Does deceleration require energy? Consider an apple falling from a tree and striking the ground.
The ground decelerates the apple once it hits it, but the force is not applied over any "distance" - it is experiencing the force when it is in contact with the ground - so no work is done, yet there is a change in momentum, what is going on with the energy here?
 A: The force is applied over a distance. Both ground and apple are deformed by the impact force. If the apple falls from a large height you can easily see the effect of deformation. In general, the amount of deformation depends on the nature of the objects colliding,  their hardness and elasticity. If they are both elastic the deformation is reversible and in the second part of collision the force is accelerating the colliding objects.
A: 
The ground decelerates the apple once it hits it, but the force is not applied over any "distance" - it is experiencing the force when it is in contact with the ground - so no work is done, yet there is a change in momentum, what is going on with the energy here?

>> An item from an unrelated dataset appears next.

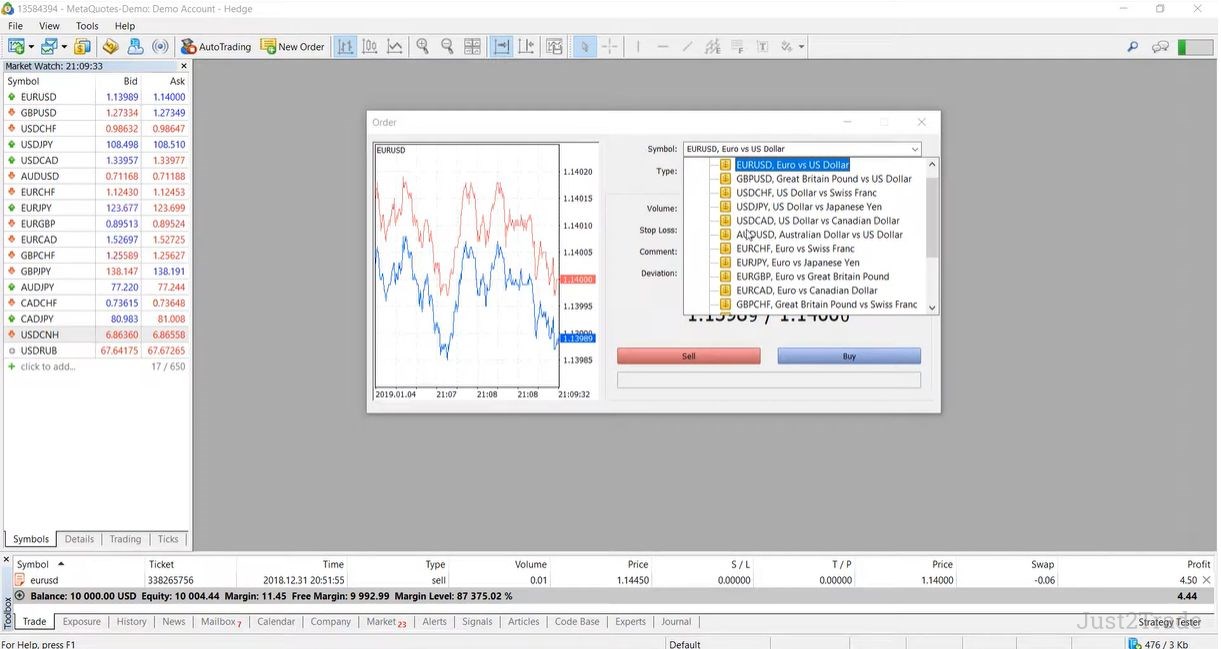The width and height of the screenshot is (1221, 649).
Task: Toggle chart shift button
Action: (x=526, y=46)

Assuming that the ground is rigid and the earth is much more massive than the apple and is at rest, then you are correct the force exchanges momentum but no energy is exchanged. This implies that the energy of the apple is constant. All of the KE must go to some form of internal energy.
If we replace the apple with a spring, then we can see that the spring will compress which will increase the internal energy of the spring. Similarly, an apple will store energy in internal deformation. An apple is less elastic than a spring, so there will probably be some plastic deformation resulting in the production of thermal energy.
So no work will be done on the apple, no energy transferred to it from the ground, but the apple will exchange its KE for elastic potential energy and heat.